→ 本文抜粋
※
緑に包まれた閑静なリハビリテーション病院
  松阪市郊外の閑静な丘陵に立つ「花の丘病院」は、近隣の介護老人保健施設「カトレア」と同じく医療法人松徳会が運営する療養型病院として2002年8月に設立されました。緑に包まれた環境のもと、リハビリテーションを含む充実した医療サービスと、行き届いた介護サービスを提供しながら、楽しい雰囲気の中で「自立」と「家庭復帰」を目指すための支援を行っています。
  花の丘病院ではさまざまな医療設備に加えて、ITシステム環境についても積極的な姿勢を持ち、メーカーお仕着せのパッケージシステムではなく、コストパフォーマンスを重視した独自のシステムを運用しています。基幹となるオーダリングシステムのクライアント数は17台で、これを操作する職員の数は約70名です。
  情報漏えいを防ぎ、医師や看護師、事務員など端末を操作する人ごとに異なるアクセス権限に対応するための個人認証については、ネットワーク・セキュリティと共に重要なテーマとして取り組んでいます。2002年のスタートから5年を経過した2007年春、オーダリングシステムの見直しが行われ、その一環として利用者の個人認証に指紋認証が採用されることになりました。
 

個人認証の精度を向上し利便性を向上
  それまでのIDとパスワードによる個人認証から、指紋認証による個人認証へと移行した最大の理由は「個人認証の精度向上と利便性の向上」(花の丘病院・情報システム担当・寺口幸生氏)を目指したものです。
花の丘病院
寺口幸生氏
 

IDとパスワードによるそれまでの個人認証で問題が生じていたわけではありませんが、パスワードは長ければ忘れる可能性があり、短ければ危険性が増します。生体認証の採用は、この問題の抜本的な解決を目指したもので、今回のシステム改善の大きなポイントともなっています。

  指紋をはじめ虹彩、静脈などさまざまな生体認証手法が実用化されている中、同病院が採用したのは指紋認証です。
  「生体認証にはそれぞれ一長一短があり、どの生体認証手法がベストかは一概に言えるものではありません。さまざまに商品化されている生体認証システムを選択するに当たって最も大切なことは、その生体認証を真に有効活用するための環境が整えられているかどうかです」というのが、同病院のオーダリングシステムを手がけるエイトス・神智春部長の指摘です。そしてこの環境が充実していると判断されたのが、ラトックシステムの指紋認証システムで、開発ツール「SDK」の無償提供が大きな魅力とされています。
※
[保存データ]
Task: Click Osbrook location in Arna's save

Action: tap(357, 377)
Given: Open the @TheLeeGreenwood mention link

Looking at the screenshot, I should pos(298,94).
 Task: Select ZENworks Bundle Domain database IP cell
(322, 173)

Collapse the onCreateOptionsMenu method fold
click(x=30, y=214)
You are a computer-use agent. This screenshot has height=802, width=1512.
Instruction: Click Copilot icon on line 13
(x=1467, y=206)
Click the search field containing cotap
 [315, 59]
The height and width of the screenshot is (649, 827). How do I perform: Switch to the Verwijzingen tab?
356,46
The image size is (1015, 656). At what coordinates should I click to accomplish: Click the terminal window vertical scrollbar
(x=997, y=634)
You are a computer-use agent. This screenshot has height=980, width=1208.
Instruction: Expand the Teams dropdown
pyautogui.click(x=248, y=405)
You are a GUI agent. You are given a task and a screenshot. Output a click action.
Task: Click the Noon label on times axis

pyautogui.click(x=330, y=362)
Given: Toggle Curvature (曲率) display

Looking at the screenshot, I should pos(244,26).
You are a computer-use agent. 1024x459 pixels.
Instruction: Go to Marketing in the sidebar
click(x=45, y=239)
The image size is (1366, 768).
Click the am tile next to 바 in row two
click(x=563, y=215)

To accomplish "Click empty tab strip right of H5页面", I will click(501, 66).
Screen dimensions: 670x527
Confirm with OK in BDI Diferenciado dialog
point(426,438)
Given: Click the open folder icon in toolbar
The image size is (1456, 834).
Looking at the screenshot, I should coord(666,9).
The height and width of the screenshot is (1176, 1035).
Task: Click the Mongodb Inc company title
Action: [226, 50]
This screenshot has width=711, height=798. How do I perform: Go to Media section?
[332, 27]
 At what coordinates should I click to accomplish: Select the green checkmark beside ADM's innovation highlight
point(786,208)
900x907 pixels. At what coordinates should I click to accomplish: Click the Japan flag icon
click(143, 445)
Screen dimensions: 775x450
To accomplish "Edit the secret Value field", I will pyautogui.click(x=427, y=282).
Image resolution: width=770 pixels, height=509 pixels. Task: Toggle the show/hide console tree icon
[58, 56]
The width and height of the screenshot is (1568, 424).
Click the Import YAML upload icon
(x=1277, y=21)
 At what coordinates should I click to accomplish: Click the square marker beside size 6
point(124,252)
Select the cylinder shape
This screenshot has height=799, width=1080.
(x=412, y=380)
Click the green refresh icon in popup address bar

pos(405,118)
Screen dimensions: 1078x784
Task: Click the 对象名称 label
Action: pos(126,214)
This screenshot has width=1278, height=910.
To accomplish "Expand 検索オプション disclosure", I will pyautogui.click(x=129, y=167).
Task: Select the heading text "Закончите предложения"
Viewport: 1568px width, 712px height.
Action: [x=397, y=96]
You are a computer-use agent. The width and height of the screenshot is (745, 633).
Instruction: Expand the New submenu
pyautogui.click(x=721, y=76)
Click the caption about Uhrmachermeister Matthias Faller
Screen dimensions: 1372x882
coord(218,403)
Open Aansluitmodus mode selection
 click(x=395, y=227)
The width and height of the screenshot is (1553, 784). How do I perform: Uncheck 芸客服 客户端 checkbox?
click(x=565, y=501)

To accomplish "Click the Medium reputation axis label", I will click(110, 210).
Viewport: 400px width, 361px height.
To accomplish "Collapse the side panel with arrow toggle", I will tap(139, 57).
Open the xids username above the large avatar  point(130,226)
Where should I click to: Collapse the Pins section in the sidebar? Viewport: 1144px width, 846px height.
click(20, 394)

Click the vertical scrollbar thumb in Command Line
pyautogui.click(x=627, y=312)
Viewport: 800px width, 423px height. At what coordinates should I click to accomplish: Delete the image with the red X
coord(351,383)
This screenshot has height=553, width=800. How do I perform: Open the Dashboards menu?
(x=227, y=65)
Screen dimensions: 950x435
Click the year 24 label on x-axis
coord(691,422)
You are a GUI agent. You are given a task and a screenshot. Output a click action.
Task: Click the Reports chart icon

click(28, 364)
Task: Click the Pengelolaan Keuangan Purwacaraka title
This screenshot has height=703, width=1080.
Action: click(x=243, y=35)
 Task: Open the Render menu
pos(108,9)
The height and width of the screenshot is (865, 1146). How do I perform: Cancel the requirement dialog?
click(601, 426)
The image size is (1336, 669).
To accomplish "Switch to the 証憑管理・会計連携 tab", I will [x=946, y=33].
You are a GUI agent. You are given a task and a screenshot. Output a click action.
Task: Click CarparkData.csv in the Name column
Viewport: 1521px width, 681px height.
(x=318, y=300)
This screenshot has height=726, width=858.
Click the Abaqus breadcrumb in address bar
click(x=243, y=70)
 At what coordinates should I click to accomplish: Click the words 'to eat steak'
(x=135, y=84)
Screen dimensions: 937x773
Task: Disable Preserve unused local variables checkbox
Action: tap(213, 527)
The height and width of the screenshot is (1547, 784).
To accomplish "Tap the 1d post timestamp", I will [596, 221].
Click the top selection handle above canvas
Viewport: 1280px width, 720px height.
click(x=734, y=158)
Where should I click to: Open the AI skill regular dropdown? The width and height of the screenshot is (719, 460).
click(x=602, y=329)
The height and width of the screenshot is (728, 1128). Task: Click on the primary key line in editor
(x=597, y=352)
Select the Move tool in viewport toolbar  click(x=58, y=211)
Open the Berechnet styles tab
※
→ 課題の要件
[1] 本文抜粋のうち「花の丘病院ではさまざまな医療設備に加えて」で始まる段落を、主な事実を残したまま箇条書きに書き直してください。
[2] 本文抜粋の「IDとパスワードによるそれま」から「が大きな魅力とされています。」までの箇所を、「生体認証」を「バイオメトリクス認証」に置き換えて示してください。

→ 記述回答
[1]
・医療設備に加え、ITシステム環境にも積極的に取り組んでいる
・メーカーお仕着せのパッケージではなく、コストパフォーマンスを重視した独自のシステムを運用している
・基幹のオーダリングシステムはクライアント17台、操作する職員は約70名

[2]
IDとパスワードによるそれまでの個人認証で問題が生じていたわけではありませんが、パスワードは長ければ忘れる可能性があり、短ければ危険性が増します。バイオメトリクス認証の採用は、この問題の抜本的な解決を目指したもので、今回のシステム改善の大きなポイントともなっています。

  指紋をはじめ虹彩、静脈などさまざまなバイオメトリクス認証手法が実用化されている中、同病院が採用したのは指紋認証です。
  「バイオメトリクス認証にはそれぞれ一長一短があり、どのバイオメトリクス認証手法がベストかは一概に言えるものではありません。さまざまに商品化されているバイオメトリクス認証システムを選択するに当たって最も大切なことは、そのバイオメトリクス認証を真に有効活用するための環境が整えられているかどうかです」というのが、同病院のオーダリングシステムを手がけるエイトス・神智春部長の指摘です。そしてこの環境が充実していると判断されたのが、ラトックシステムの指紋認証システムで、開発ツール「SDK」の無償提供が大きな魅力とされています。